• What you need to do: Each line of the listing that contains "Open" should be found and copied.

• Information given:
********

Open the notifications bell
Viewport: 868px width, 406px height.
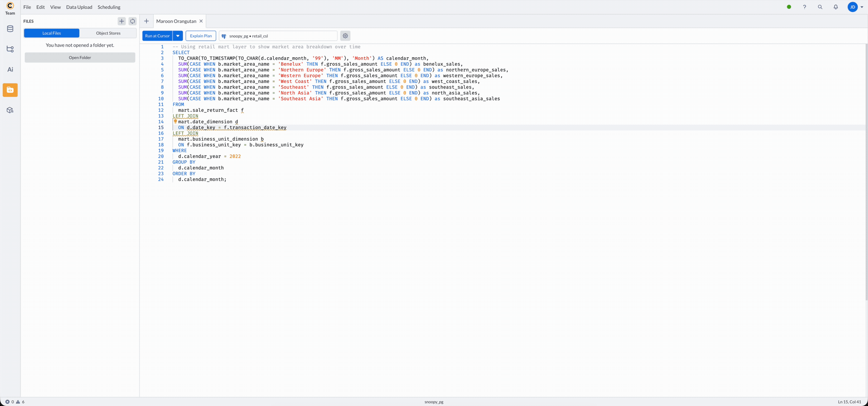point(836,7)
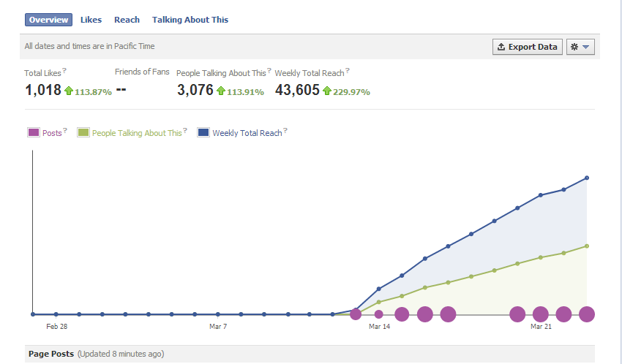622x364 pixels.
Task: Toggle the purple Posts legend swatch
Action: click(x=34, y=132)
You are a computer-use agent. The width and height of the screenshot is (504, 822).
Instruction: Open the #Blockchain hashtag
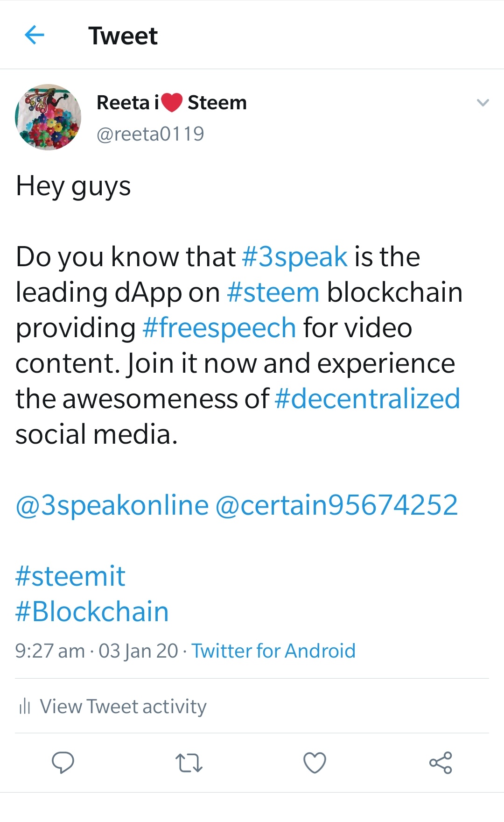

********

• Written answer:
Open the notifications bell
Instruction: Open the #Blockchain hashtag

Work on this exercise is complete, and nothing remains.